It is making me completely insane that every time you talk about women’s ultimate not being worse than men’s ultimate you get a gold star. I’m picking useless Twitter fights, getting called out on r/ultimate for “ruining a good thing,” and venting to everyone who will listen.

I am happy to welcome men to conversations about women’s issues. We need men to get on board! We need you! It’s essential that men and women work together toward gender equity. I like you. Sometimes.

But when men are proud enough of themselves to publicly proclaim, “well, I watch women’s ultimate and I have personally discovered that women are not human-shaped sacks of mayonnaise getting in our way, but are actually skilled and passionate athletes with talent and spirit,” I lose my freaking mind.

Men, I need you to operate from the assumption that women’s ultimate is dope from the get-go.

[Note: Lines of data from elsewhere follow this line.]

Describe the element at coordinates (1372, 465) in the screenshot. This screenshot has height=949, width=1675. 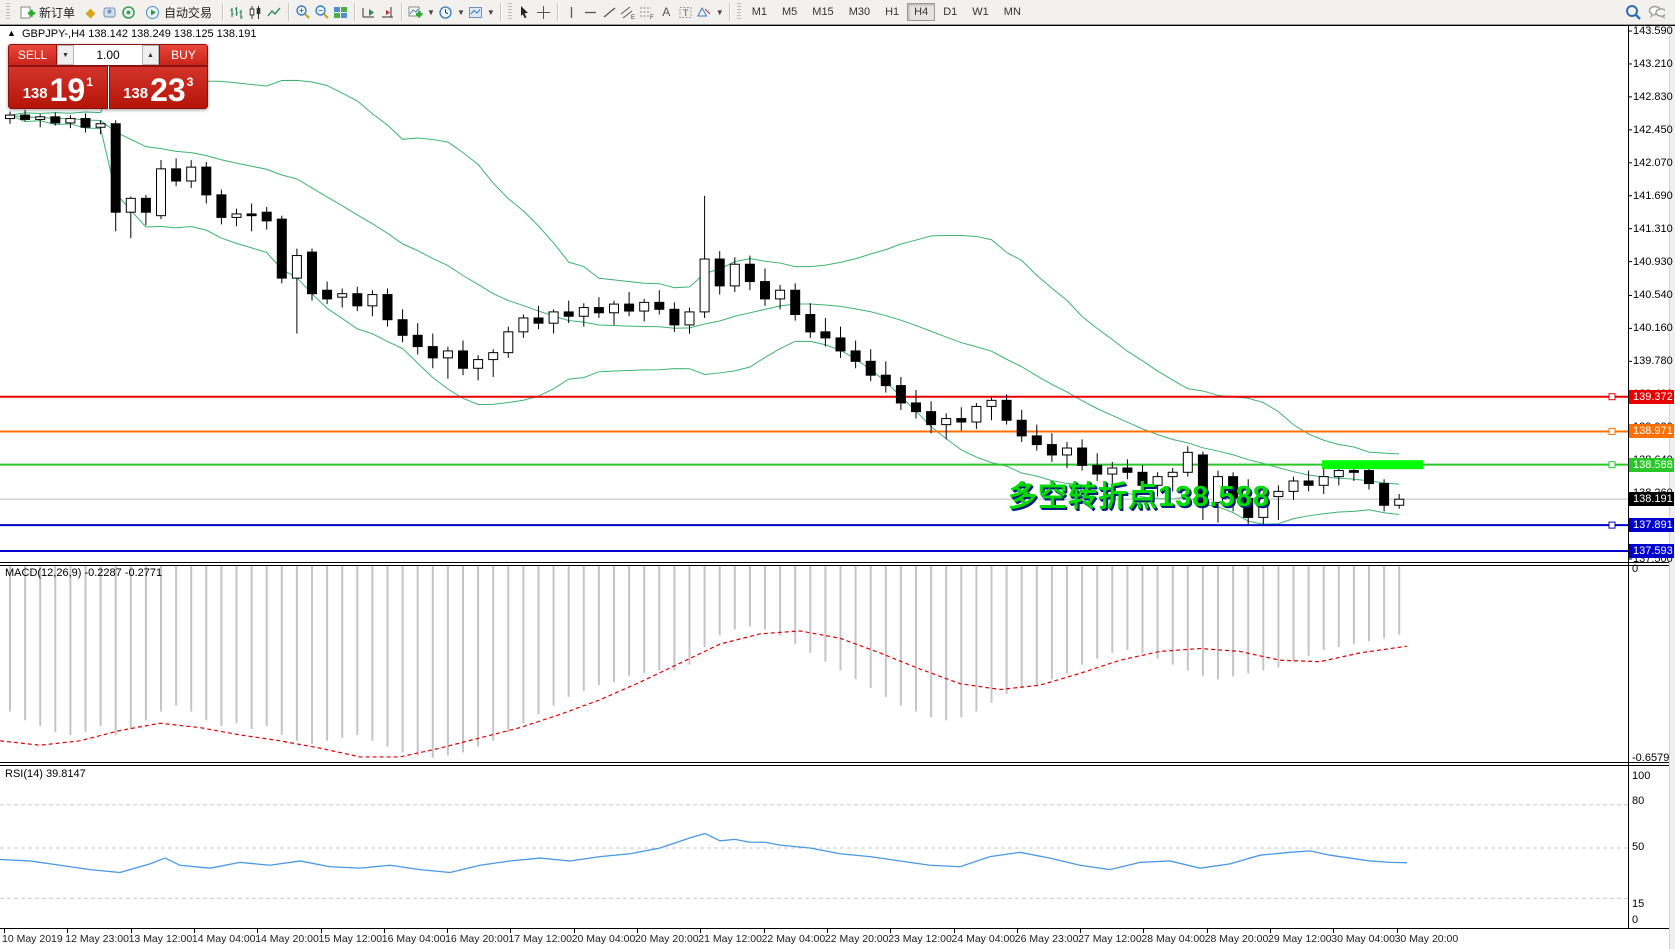
I see `trendline-highlight-segment` at that location.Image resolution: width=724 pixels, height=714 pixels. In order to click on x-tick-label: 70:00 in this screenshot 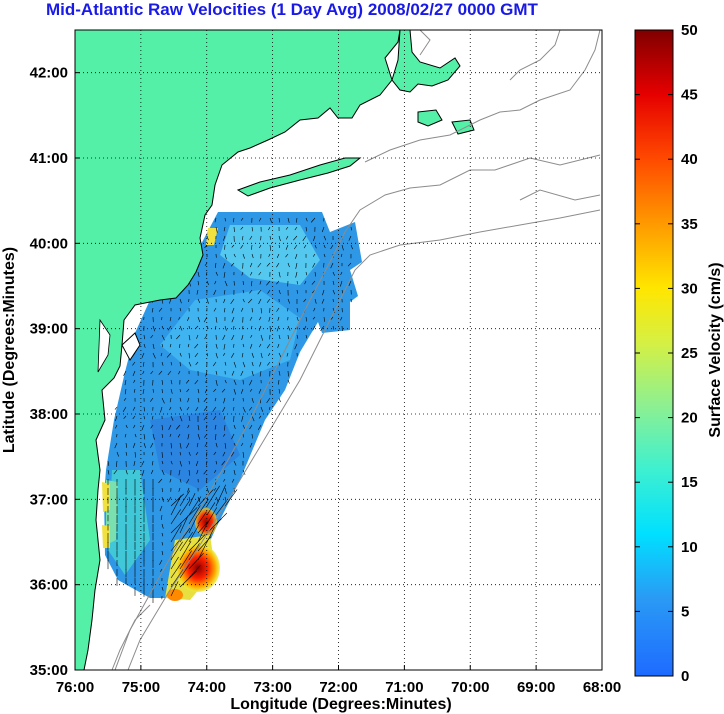, I will do `click(470, 688)`.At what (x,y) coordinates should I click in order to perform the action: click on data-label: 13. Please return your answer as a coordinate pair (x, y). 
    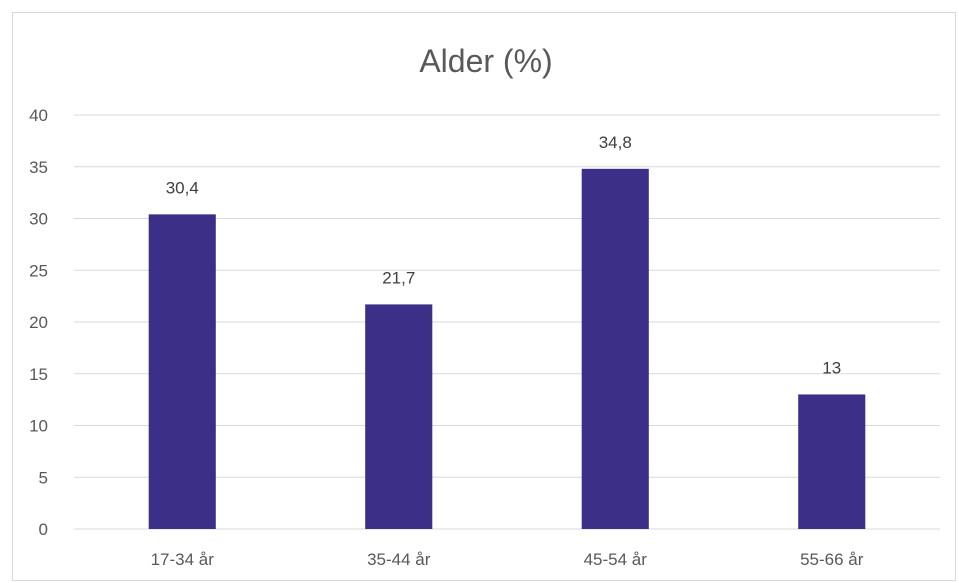
    Looking at the image, I should click on (832, 368).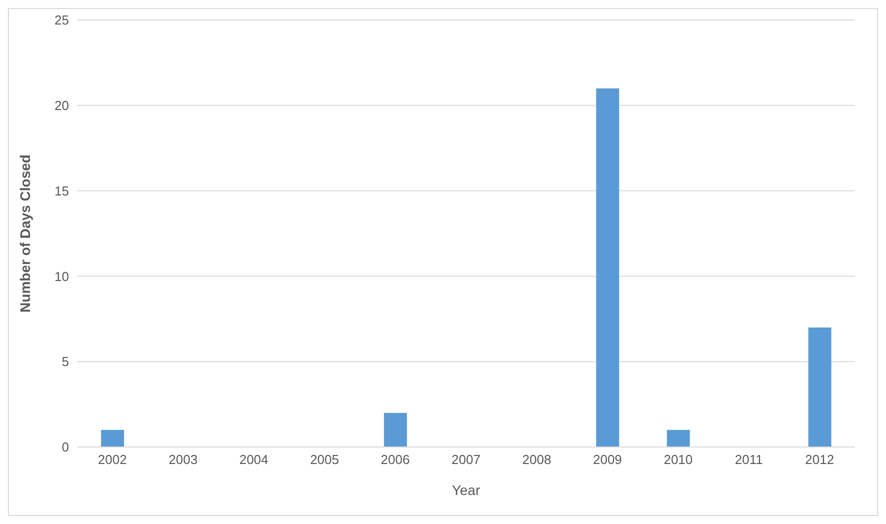  I want to click on y-axis-title: Number of Days Closed, so click(24, 233).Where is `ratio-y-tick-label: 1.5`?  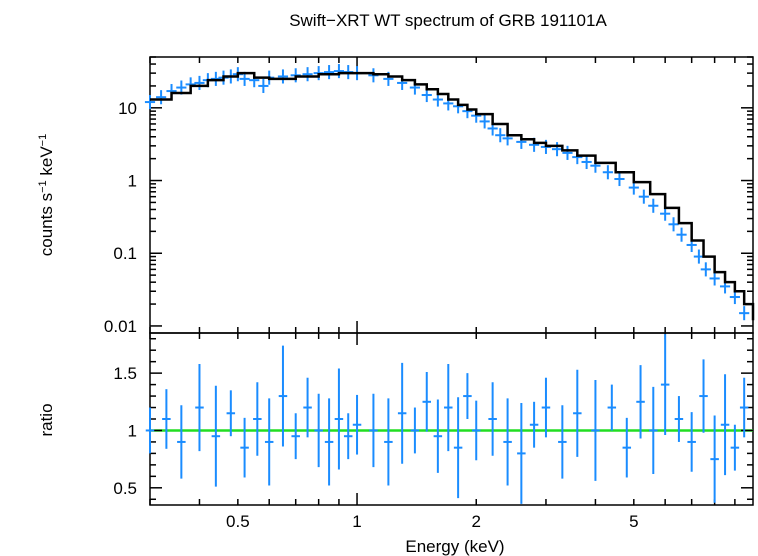
ratio-y-tick-label: 1.5 is located at coordinates (125, 374).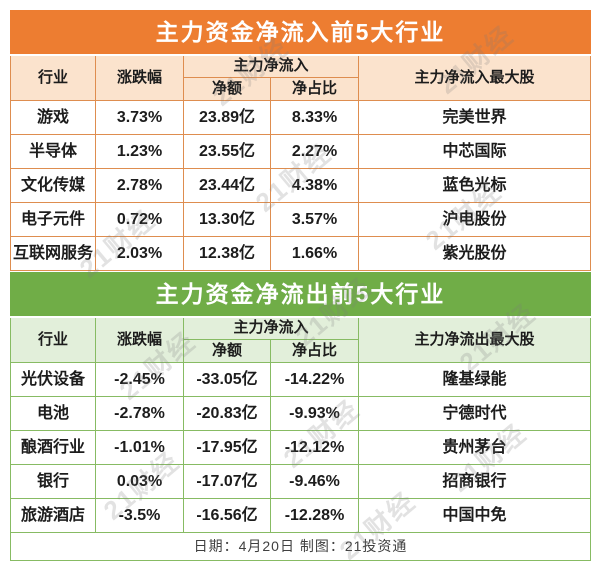 This screenshot has width=600, height=569. What do you see at coordinates (314, 414) in the screenshot?
I see `cell-net-ratio: -9.93%` at bounding box center [314, 414].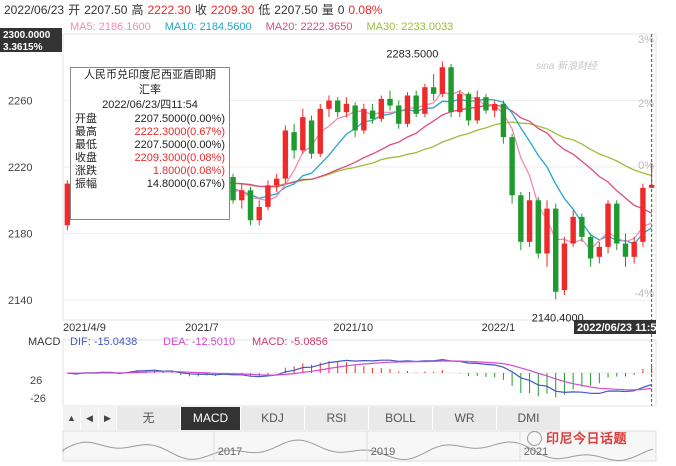 The width and height of the screenshot is (676, 466). Describe the element at coordinates (104, 342) in the screenshot. I see `macd-dif-label: DIF: -15.0438` at that location.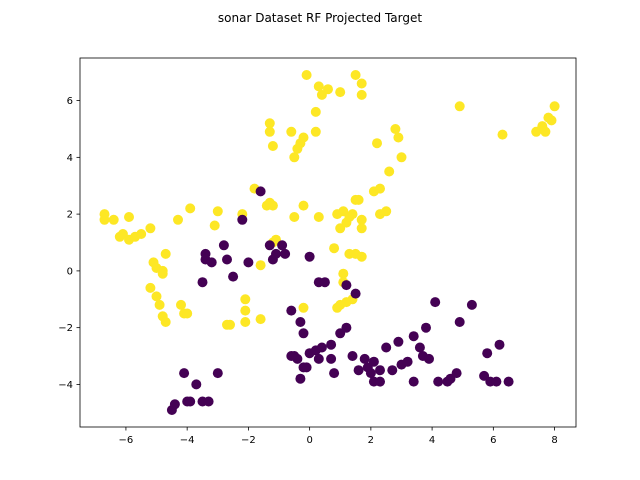 The image size is (640, 480). Describe the element at coordinates (66, 328) in the screenshot. I see `y-tick-label: −2` at that location.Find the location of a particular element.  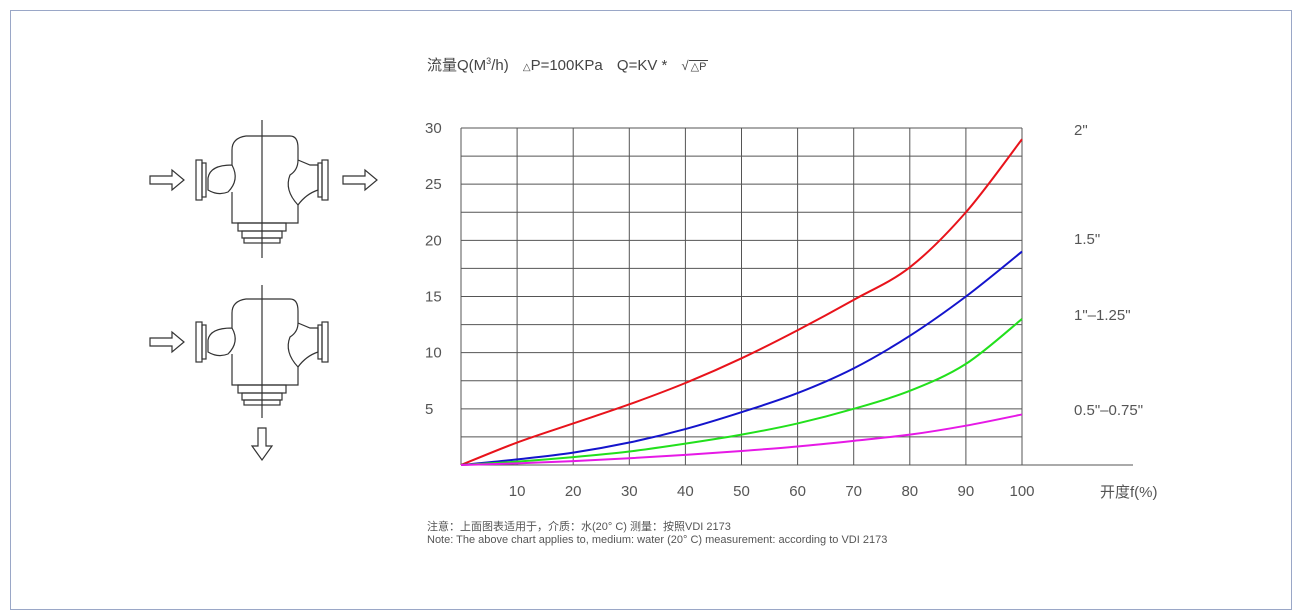

chart-series-labels: 2" 1.5" 1"–1.25" 0.5"–0.75" is located at coordinates (1108, 270).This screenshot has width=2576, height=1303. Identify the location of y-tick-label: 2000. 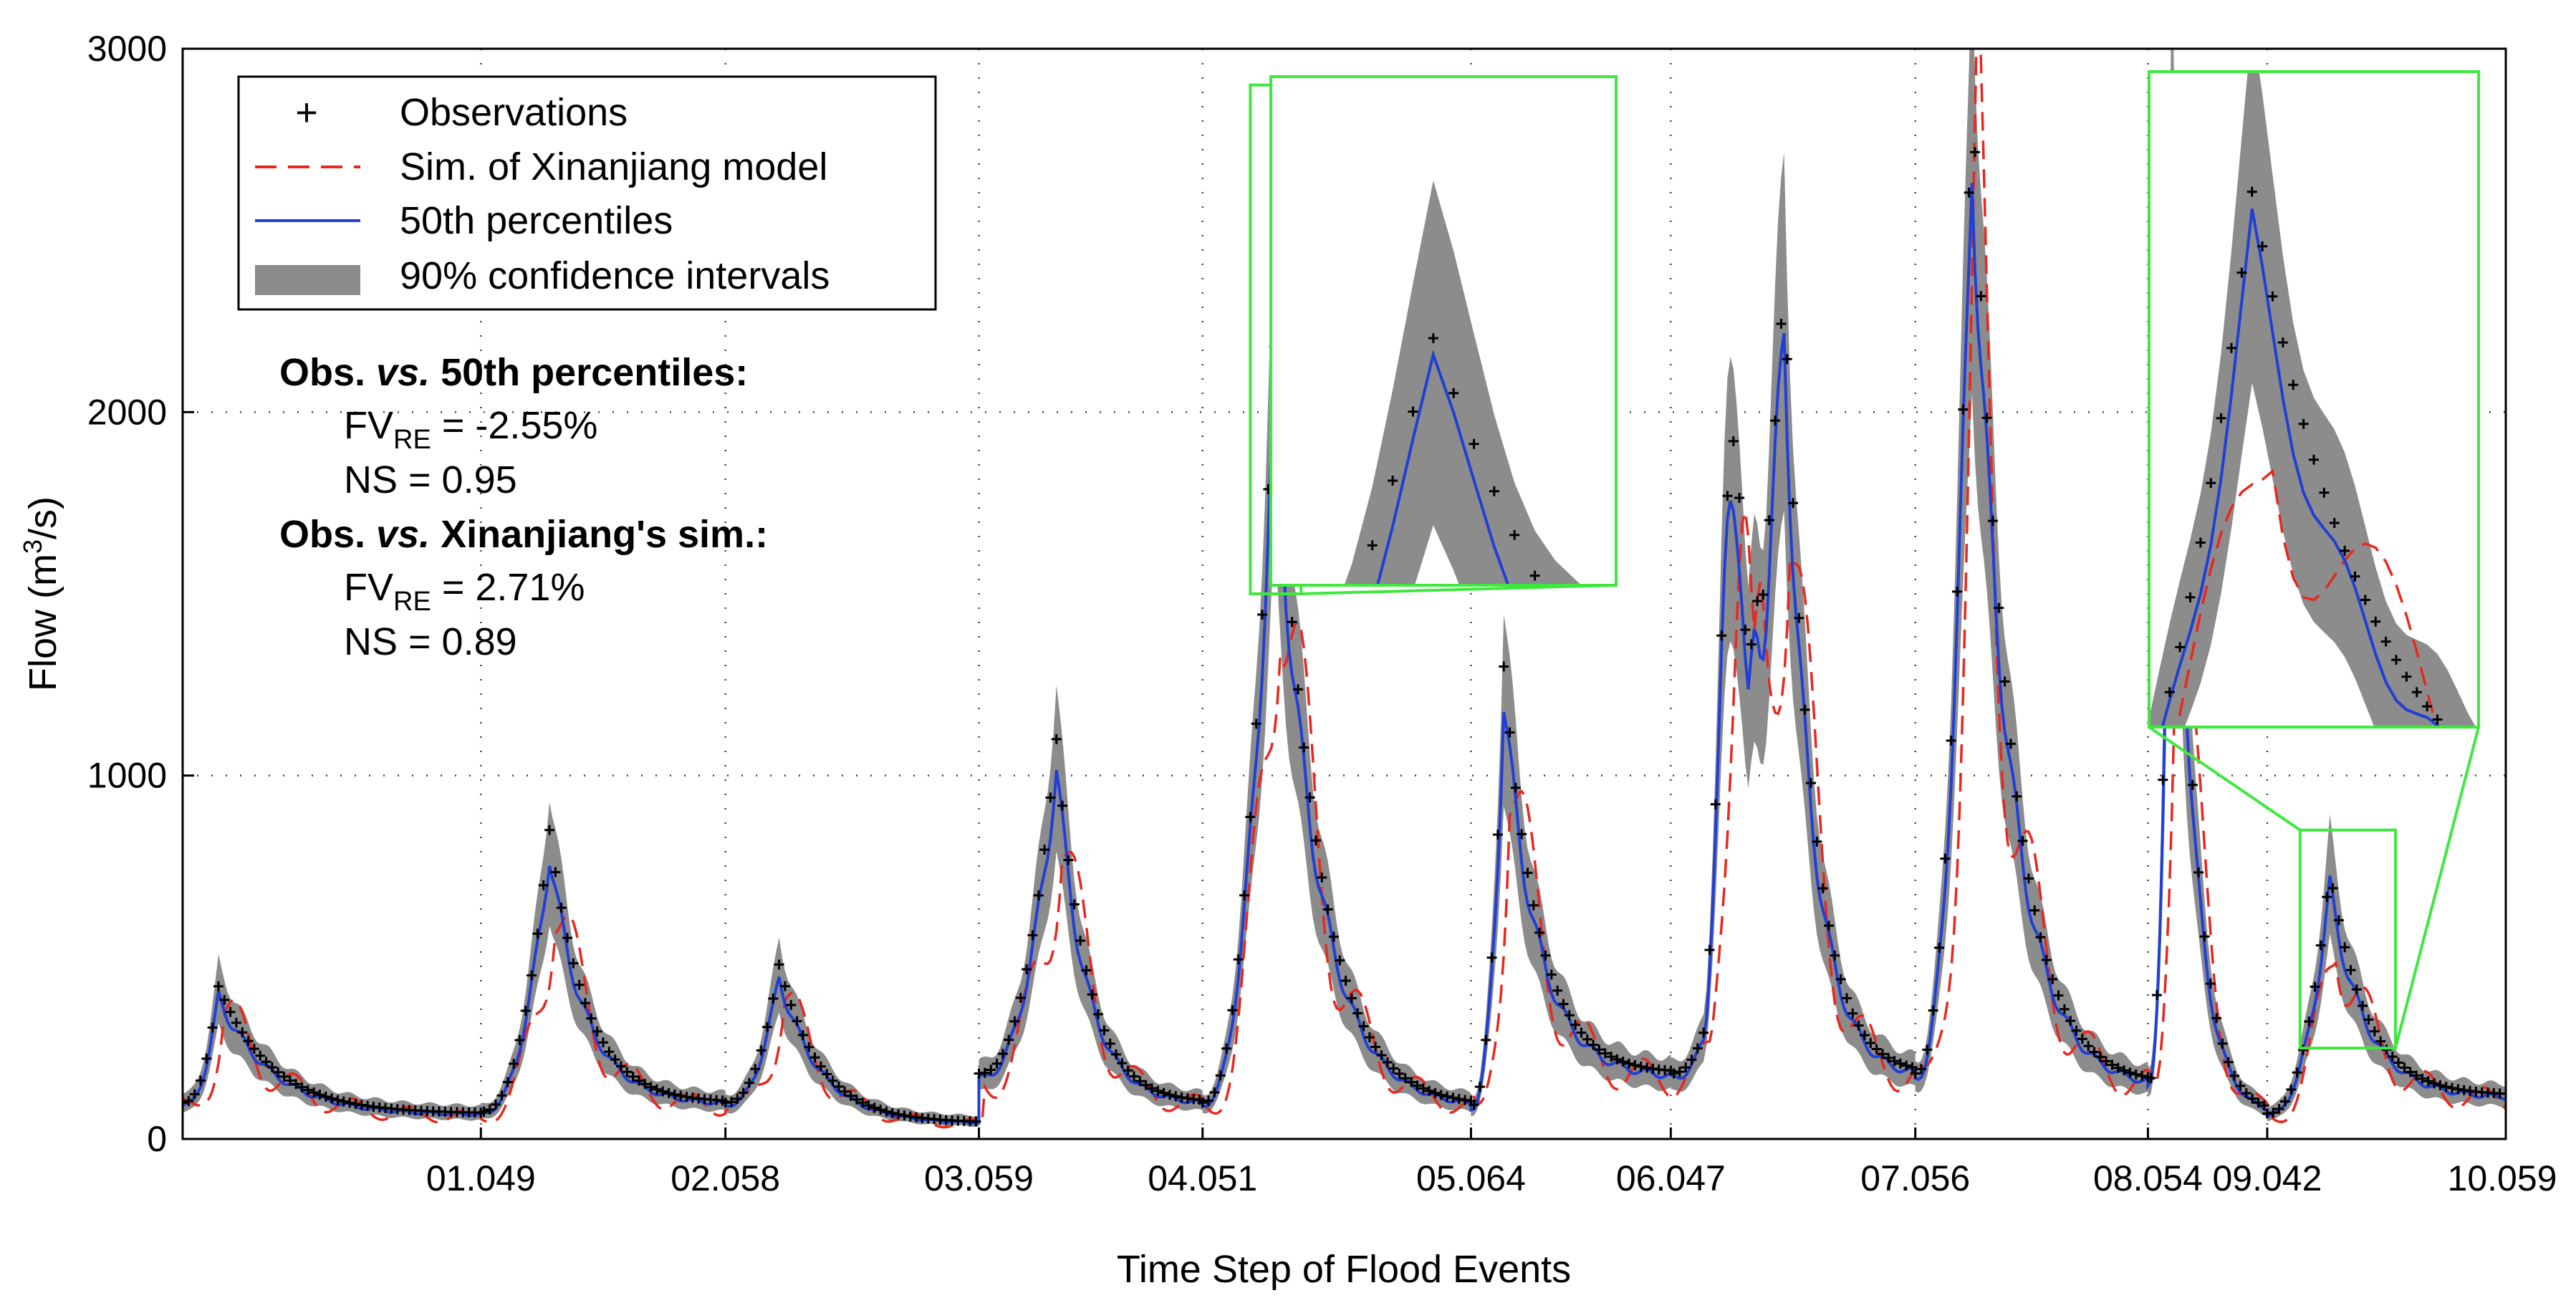
(127, 412).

Opi is a great women’s player. Please stop using her as one of your three token examples of how women can be good at frisbee.

The answer to gender equity isn’t pointing out that women are skilled. Men are also skilled. Women’s ultimate is worth watching because it is a beautiful sport played by human beings who are worthy people, who demonstrate the awesome values of our sport. You like ultimate? You’ll like women’s. It’s that simple.

Stop trying to use talent to prove to me that women’s ultimate is worth watching, worth playing, and worth your time. I already inherently know that it is. All women know this. We’re already operating on this basic assumption.

Men, you don’t get a medal for telling me what I already know. You can maybe have a cookie if you point out solutions to equity, declare yourself an ally, and work to create equity by giving women opportunities in the spotlight. Don’t do it because some women are born tall or coordinated or able to leap tall defenders in a single bound, but because both genders are equal and deserving of opportunities to shine.

The language you use matters. You need to step up to make sure you’re supportive but not patronizing. This is hard, but it’s important. If you choose not to do this because it’s not easy, fine. But I will call your ass out on Twitter every time I see it.

Kisses,
Abby

P.S. Men Who Talk About Women’s Ultimate, if you shut out another woman from participating in a discussion because she hurts your feelings, I wish the deepest turf burn on you at your next tournament. Like the kind that those little black rubber things from the turf get into and get scabbed over so they are a permanent addition to your body. Reddit and Twitter are echo chambers for male ultimate players to pat themselves on the back for being the tiniest bit progressive in issues of racism and sexism. If you have enough of a forum that people are listening and responding, it’s your responsibility to engage, as well as your responsibility to accept that it’s a public forum and you are not perfect. If someone calls you out, it’s because you are a part of the problem. And just to reiterate that: You are part of the problem. Don’t be defensive. Figure your shit out and apologize, then do better.